▶ The task:
All lines with the word "computer" are to be found and copied from the listing.

▶ Given records:
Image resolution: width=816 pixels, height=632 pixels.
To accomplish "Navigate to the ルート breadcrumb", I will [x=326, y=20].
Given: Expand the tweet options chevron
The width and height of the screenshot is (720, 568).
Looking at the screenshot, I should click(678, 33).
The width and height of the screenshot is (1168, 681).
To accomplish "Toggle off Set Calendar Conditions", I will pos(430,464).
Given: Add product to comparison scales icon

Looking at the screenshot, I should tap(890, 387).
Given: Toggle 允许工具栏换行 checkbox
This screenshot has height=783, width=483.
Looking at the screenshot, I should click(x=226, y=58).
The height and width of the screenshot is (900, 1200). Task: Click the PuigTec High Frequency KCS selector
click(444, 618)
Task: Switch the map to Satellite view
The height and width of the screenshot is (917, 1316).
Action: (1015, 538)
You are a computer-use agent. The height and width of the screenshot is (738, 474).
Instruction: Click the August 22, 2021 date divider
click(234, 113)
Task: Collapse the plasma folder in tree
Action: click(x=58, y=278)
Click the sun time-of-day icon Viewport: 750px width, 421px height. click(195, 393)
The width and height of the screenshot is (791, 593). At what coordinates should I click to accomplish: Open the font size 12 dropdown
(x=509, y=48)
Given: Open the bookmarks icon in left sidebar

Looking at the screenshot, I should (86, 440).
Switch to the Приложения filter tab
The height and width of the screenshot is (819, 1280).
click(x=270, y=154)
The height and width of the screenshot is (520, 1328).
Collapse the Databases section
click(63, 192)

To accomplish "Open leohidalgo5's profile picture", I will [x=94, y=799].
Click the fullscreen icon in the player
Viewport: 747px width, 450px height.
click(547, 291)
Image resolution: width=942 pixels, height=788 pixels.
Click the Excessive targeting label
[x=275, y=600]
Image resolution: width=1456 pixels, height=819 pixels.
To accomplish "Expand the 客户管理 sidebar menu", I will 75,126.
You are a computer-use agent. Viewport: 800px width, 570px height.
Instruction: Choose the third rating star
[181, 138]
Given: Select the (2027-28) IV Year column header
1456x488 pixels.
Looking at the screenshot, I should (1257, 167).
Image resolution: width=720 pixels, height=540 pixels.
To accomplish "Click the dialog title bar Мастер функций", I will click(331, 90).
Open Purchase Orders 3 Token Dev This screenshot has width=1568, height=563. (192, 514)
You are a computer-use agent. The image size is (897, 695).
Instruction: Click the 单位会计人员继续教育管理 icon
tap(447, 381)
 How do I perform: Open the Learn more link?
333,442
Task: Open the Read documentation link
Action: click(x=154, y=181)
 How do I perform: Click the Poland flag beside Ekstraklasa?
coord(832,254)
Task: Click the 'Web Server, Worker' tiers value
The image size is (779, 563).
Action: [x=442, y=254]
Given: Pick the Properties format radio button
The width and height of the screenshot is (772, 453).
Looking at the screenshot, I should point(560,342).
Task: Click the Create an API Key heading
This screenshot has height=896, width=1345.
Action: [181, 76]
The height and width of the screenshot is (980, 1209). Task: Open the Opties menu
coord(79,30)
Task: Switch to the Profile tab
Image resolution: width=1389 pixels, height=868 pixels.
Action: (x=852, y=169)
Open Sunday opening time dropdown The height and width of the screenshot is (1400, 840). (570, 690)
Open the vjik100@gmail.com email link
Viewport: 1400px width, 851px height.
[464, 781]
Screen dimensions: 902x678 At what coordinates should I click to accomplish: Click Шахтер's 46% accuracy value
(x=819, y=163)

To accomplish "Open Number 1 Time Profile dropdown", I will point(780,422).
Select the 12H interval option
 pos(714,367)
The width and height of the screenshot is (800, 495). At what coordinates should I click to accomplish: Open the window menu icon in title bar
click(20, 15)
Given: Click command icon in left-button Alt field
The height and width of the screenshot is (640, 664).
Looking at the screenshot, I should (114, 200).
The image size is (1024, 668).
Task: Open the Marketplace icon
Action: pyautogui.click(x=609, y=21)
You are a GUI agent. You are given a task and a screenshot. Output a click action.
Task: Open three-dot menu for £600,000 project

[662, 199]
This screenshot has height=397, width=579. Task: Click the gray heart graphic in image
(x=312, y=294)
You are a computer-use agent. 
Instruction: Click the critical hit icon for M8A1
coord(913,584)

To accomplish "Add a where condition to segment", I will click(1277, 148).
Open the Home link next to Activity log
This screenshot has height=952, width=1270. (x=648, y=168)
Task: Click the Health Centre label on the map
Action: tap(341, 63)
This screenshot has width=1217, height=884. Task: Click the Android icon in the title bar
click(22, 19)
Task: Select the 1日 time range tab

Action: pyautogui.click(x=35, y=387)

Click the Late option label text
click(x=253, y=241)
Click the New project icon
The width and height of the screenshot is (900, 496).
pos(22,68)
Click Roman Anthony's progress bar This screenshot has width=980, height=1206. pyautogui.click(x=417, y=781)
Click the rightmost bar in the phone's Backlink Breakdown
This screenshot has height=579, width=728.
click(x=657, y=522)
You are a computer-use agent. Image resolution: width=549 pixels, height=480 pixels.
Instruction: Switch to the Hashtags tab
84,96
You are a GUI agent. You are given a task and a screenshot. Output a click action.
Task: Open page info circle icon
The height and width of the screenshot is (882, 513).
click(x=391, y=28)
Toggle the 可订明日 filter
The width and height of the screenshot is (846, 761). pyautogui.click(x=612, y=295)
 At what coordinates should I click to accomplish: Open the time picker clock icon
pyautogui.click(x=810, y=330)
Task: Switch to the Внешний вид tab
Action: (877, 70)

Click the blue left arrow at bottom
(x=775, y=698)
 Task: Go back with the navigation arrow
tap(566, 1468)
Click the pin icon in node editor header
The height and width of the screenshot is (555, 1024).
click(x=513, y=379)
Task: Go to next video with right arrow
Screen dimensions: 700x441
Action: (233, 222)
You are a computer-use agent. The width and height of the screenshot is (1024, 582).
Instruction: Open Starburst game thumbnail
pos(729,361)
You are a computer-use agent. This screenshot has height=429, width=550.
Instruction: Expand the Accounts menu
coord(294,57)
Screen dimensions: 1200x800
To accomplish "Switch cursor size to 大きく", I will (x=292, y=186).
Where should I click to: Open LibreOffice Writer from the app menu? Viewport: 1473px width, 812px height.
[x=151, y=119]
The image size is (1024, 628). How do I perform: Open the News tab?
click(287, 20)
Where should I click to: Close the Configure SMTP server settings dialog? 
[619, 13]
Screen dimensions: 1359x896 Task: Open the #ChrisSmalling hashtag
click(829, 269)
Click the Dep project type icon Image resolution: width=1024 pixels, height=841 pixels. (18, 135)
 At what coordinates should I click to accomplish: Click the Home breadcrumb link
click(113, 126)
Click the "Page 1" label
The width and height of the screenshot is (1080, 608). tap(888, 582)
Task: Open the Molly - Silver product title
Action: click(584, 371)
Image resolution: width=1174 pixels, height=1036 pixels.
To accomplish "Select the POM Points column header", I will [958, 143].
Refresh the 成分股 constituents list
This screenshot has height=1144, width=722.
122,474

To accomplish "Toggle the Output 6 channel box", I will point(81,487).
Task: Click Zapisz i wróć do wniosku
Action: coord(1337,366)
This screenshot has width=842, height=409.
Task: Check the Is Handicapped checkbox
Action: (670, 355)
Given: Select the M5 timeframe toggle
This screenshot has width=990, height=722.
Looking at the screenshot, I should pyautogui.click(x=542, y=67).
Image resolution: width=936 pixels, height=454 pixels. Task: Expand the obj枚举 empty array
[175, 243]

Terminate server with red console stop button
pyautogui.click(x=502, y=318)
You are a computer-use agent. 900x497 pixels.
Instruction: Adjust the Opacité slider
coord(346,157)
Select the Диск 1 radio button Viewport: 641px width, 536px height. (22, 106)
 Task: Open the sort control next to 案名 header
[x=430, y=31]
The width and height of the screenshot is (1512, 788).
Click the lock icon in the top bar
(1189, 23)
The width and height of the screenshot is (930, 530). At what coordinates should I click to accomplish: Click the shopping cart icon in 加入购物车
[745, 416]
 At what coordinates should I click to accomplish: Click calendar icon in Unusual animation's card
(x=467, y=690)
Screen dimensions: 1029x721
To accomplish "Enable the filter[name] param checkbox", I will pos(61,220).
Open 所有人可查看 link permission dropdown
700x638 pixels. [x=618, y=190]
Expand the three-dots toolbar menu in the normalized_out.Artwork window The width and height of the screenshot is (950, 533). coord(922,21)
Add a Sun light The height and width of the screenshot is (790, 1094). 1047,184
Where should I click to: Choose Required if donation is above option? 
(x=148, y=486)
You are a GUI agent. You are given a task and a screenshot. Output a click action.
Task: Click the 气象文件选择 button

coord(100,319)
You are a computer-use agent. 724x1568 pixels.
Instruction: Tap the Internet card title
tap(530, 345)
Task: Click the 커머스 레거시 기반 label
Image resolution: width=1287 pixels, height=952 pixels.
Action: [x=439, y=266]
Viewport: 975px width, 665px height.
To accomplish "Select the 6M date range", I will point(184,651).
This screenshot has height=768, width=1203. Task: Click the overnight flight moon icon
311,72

▶ Written response:
You are a computer-use agent. The height and width of the screenshot is (738, 474).
You are a computer-use agent. Viewport: 800px width, 570px height.
You are a computer-use agent. The image size is (897, 695).
You are a computer-use agent. 
You are a computer-use agent. Image resolution: width=549 pixels, height=480 pixels.
You are a computer-use agent. The width and height of the screenshot is (1024, 582).
You are a computer-use agent. This screenshot has height=429, width=550.
You are a computer-use agent. 900x497 pixels.
You are a computer-use agent. 724x1568 pixels.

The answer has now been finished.